Throughout March, we are featuring articles shortlisted for the 2025 Robert May Prize. The Robert May Prize is awarded by the British Ecological Society each year for the best paper in Methods in Ecology and Evolution written by an early career author. Kal Backman’s article ‘Human inspired deep learning to locate and classify terrestrial and arboreal animals in thermal drone surveys‘ is one of those shortlisted for the award.
About the paper
What is your shortlisted paper about, and what are you seeking to answer with your research?
Our work focused on extracting animal sightings from large volumes of thermal video drone data (14 million images worth!) for use in abundance modelling and detection of protected species.
Unlike prior animal detection models, we took inspiration from how human pilots solved the task and integrated these techniques into our model.
We also set out to address the main barrier of entry that prevents ecologists from training their own deep-learning models, the need for large volumes of manually labelled training data. We solved this by building a realistic thermal image simulation engine to autonomously generate and annotate training data.

Were you surprised by anything when working on it? Did you have any challenges to overcome?
One of the biggest challenges was developing a thermal image rendering pipeline that was sufficiently realistic so that knowledge learnt from simulation could be transferred to real thermal drone imagery.
But overcoming such challenge paid off as we were amazed to see the output of the first model which incorporated simulated data. Initial model predictions suffered from jittery and temporally inconsistent bounding boxes due to errors and varying quality from human annotators. The inclusion of simulated data resulted in the model outputting consistent bounding boxes that made future data annotating significantly easier.

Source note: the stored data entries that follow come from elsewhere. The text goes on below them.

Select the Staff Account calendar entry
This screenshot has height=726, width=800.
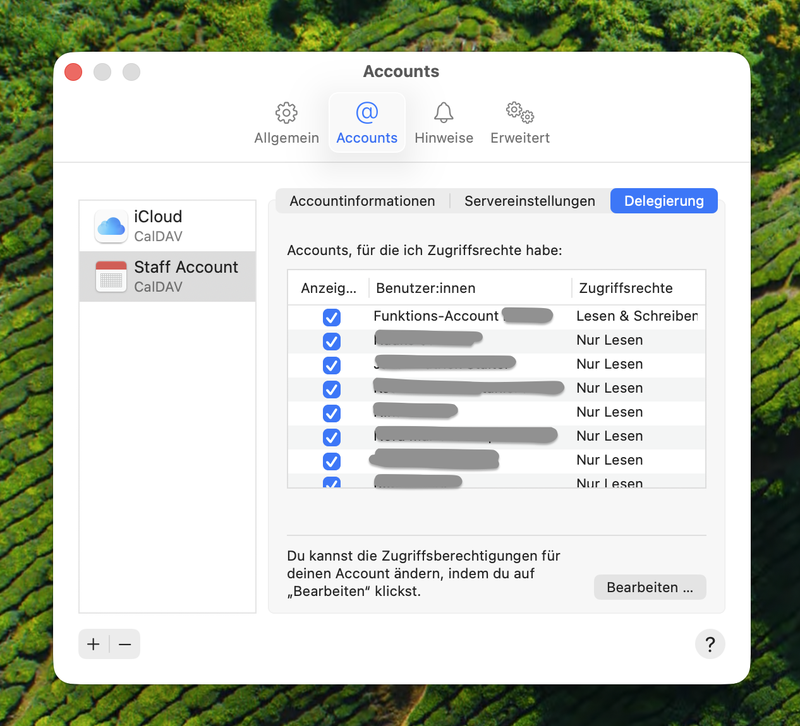point(167,276)

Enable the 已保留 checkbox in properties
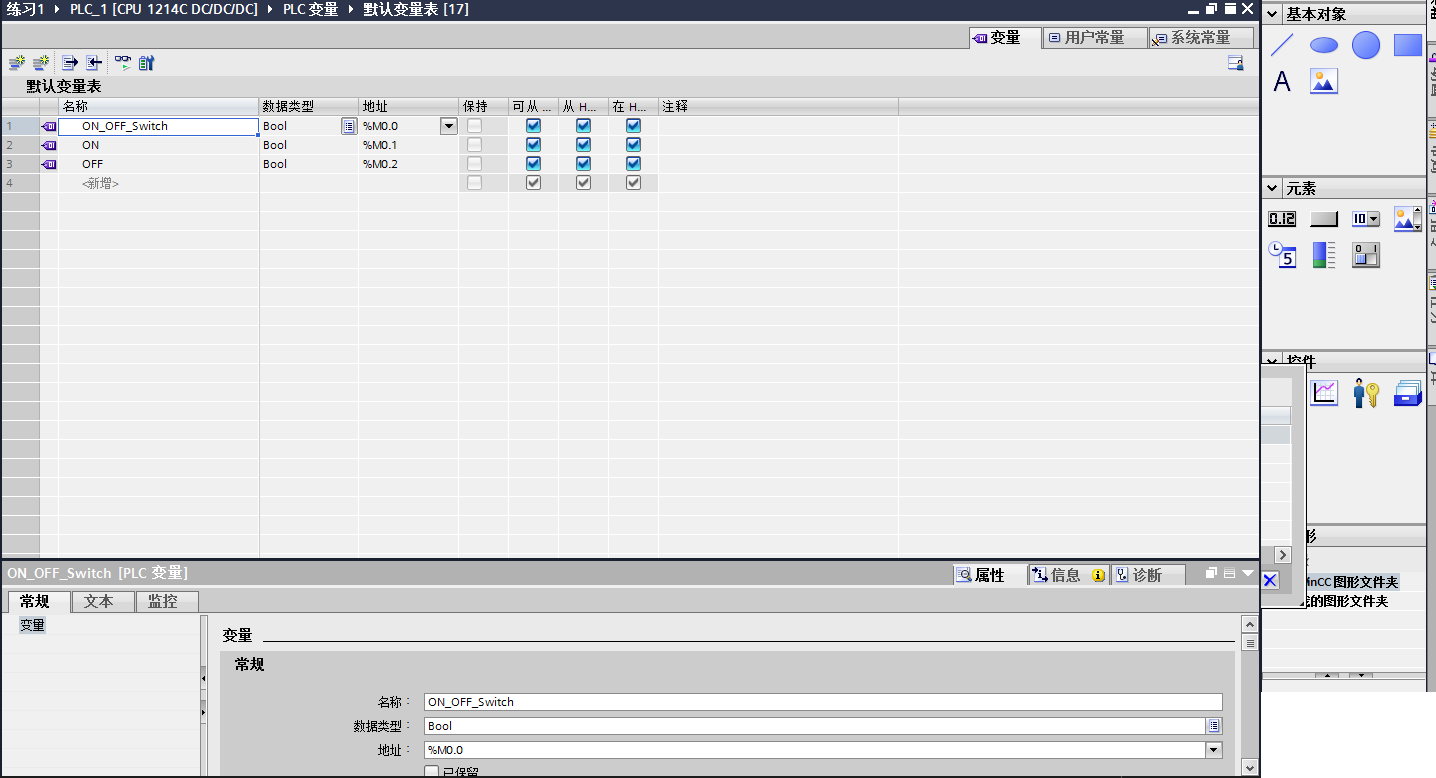point(432,772)
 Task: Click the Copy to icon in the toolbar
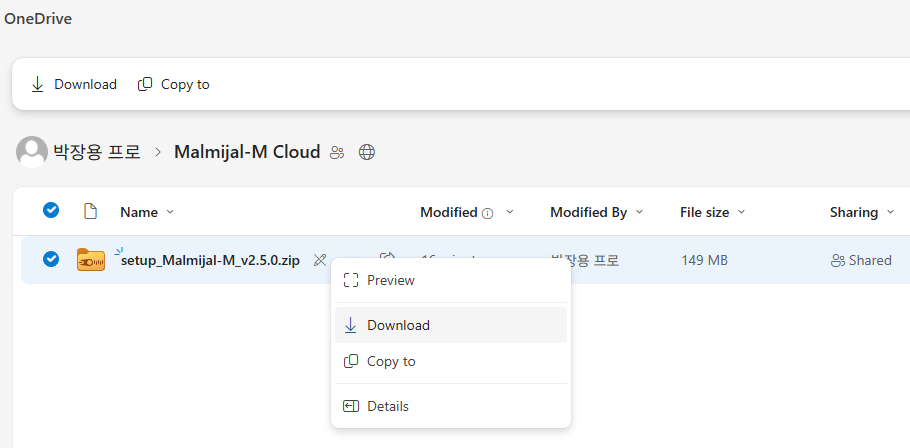145,85
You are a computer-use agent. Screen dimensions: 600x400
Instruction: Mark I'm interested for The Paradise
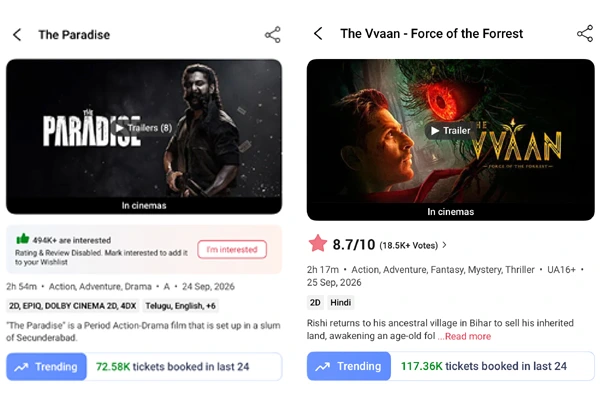point(232,250)
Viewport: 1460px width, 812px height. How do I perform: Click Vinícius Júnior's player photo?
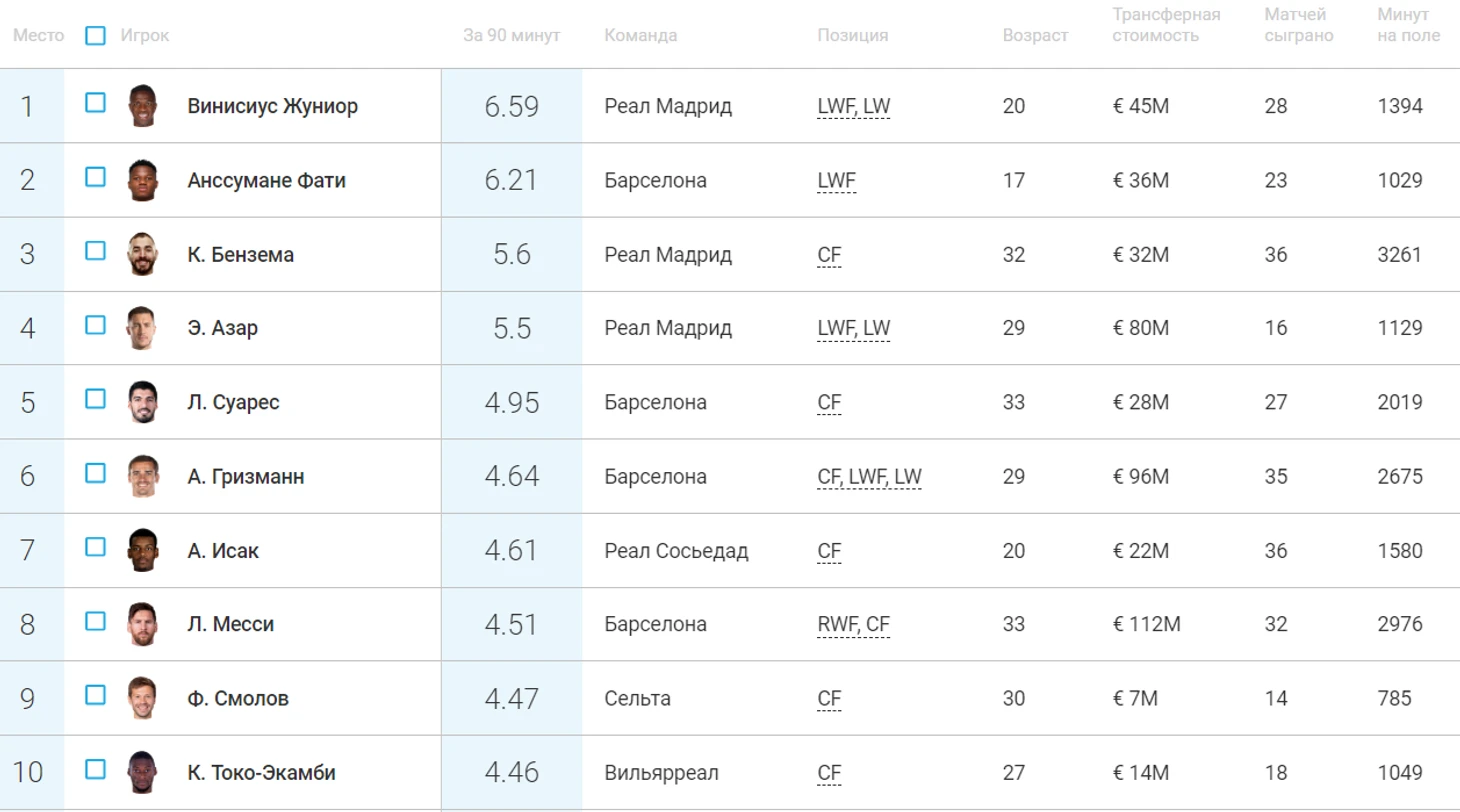(144, 106)
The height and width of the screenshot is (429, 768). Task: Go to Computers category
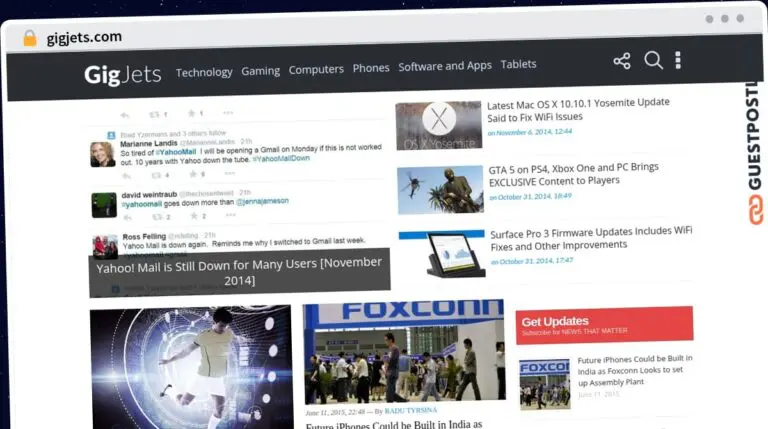click(x=316, y=70)
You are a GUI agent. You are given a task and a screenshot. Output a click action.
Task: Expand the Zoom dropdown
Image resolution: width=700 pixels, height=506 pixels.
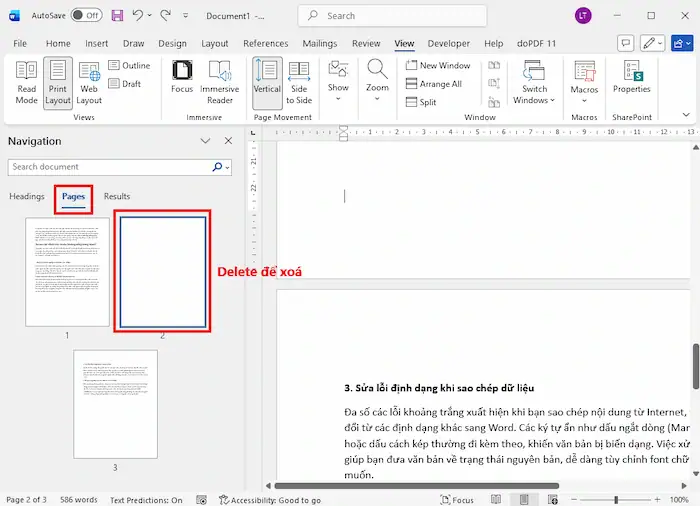[377, 78]
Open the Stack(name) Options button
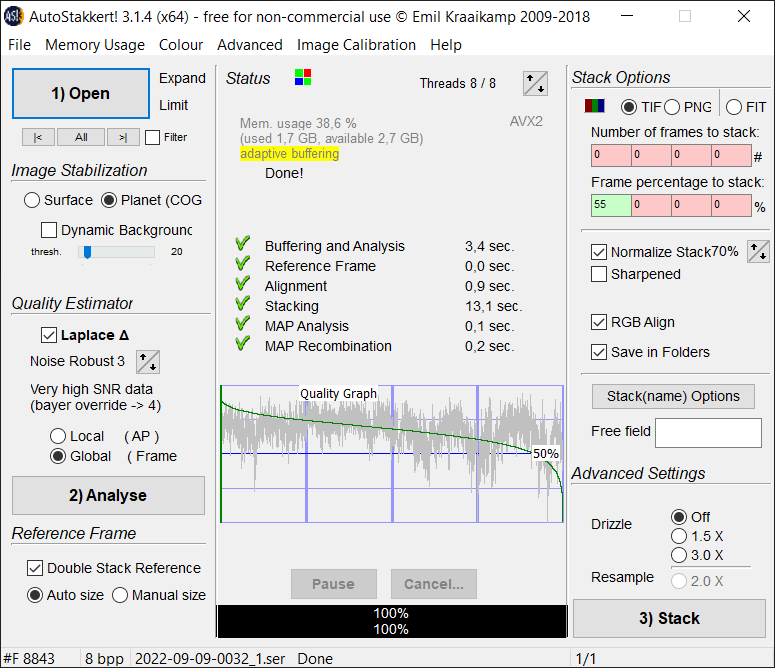This screenshot has height=668, width=775. (x=673, y=396)
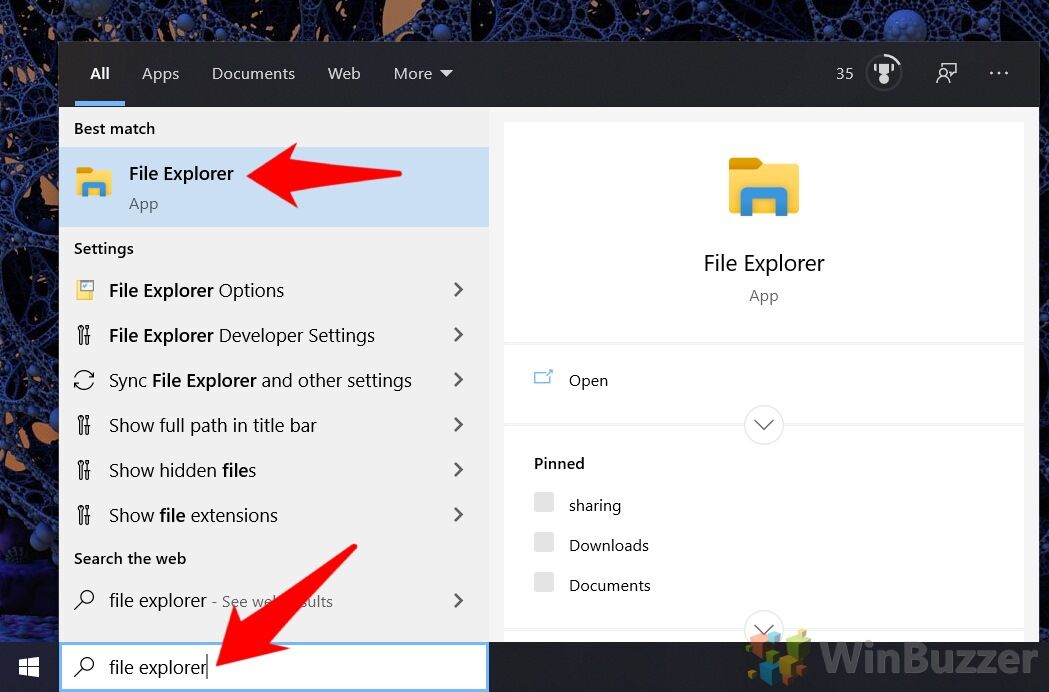Open Show file extensions setting
Image resolution: width=1049 pixels, height=692 pixels.
pos(193,515)
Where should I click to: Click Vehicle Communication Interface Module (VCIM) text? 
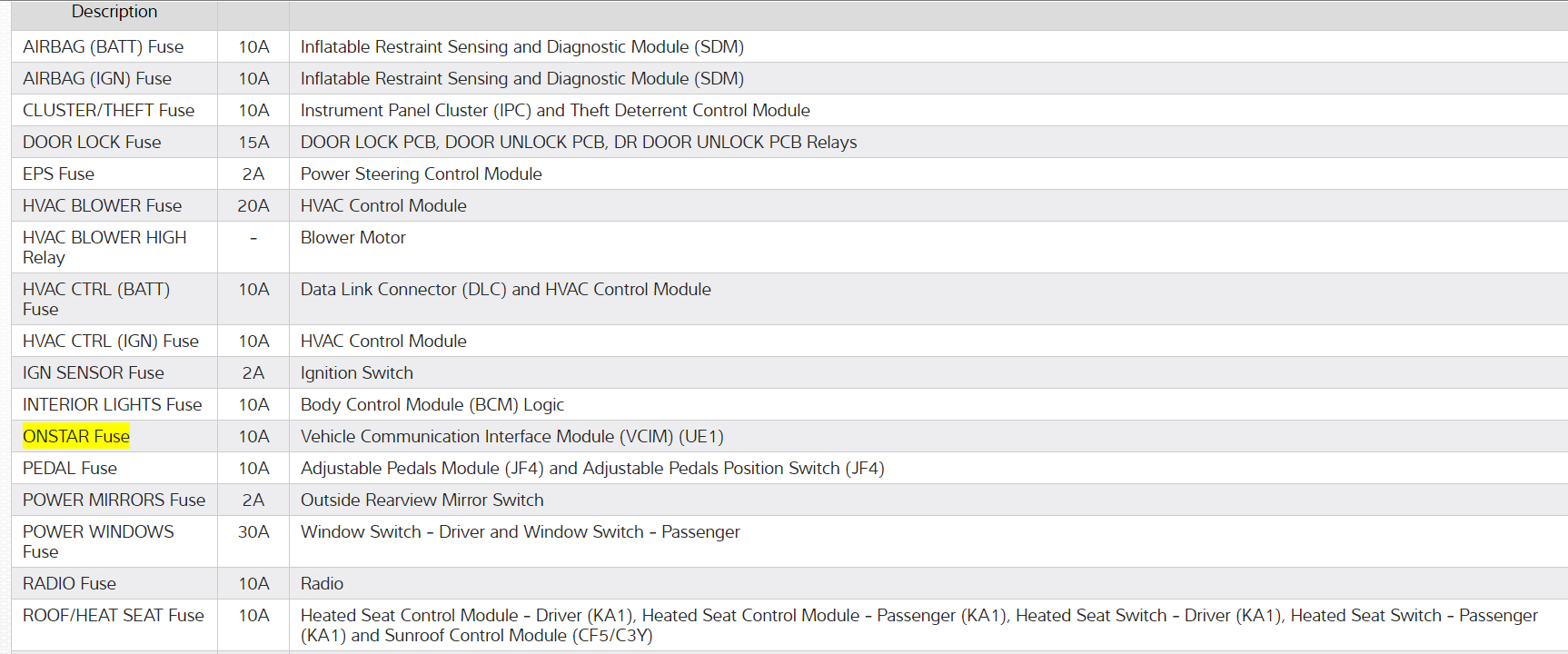(x=511, y=437)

What is the next step in this field going to be?
The next step in this field is to integrate such animal detection models in flight for automated detection and inspection of animals, allowing pilots to oversee multiple drones for greater survey area coverage.
Regarding the next step in simulated data generation, further closing the sim-to-real gap to minimise the reliance on real data is key for elusive species monitoring and reducing the human resource cost of data annotation so that ecologists can better allocate their time driving policy change and deriving ecological insights.

What are the broader impacts or implications of your research for policy or practice?
Our model enables the detection of animal sightings on vast amounts of thermal drone footage, which is key in developing abundance models that drive conservation decision making. But more importantly the sighting alerts of protected species help establish protected zones, preventing the deforestation of these critical biodiverse regions.

About the author
How did you get involved in ecology?
My PhD focused on human-robot interaction, how humans and artificial intelligence can both work together to accomplish challenging drone related missions. This led me to the opportunity with the New South Wales Department of Climate Change, Energy, the Environment and Water where I used my skills from my PhD in ecological contexts to develop systems to assist pilots in completing drone surveys and derive insights from collected data.

What is your current position?
I continue to work with the New South Wales Department of Climate Change, Energy, the Environment and Water on exciting new projects aimed at providing insights and tools to inform policy makers about the changing environmental conditions throughout the state of New South Wales, Australia.
I also work as a research engineer at Monash University, allowing me to explore research topics such as sustainable transportation, human-robot interaction, neuro-symbolic reasoning and environment simulation.

Have you continued the research your paper is about?
We have further developed the model and have deployed it on edge-devices to provide real-time in-field assistance to pilots and continue to support this program.
However our focus has shifted to addressing the main drivers of biodiversity loss through mapping of land-use change and vegetation extent using remote sensing imagery.

What one piece of advice would you give to someone in your field?
Never give up exploring the concepts and topics you love. Good research creates more questions than answers which drives future research direction and leads to surprising new opportunities that were previously unimaginable.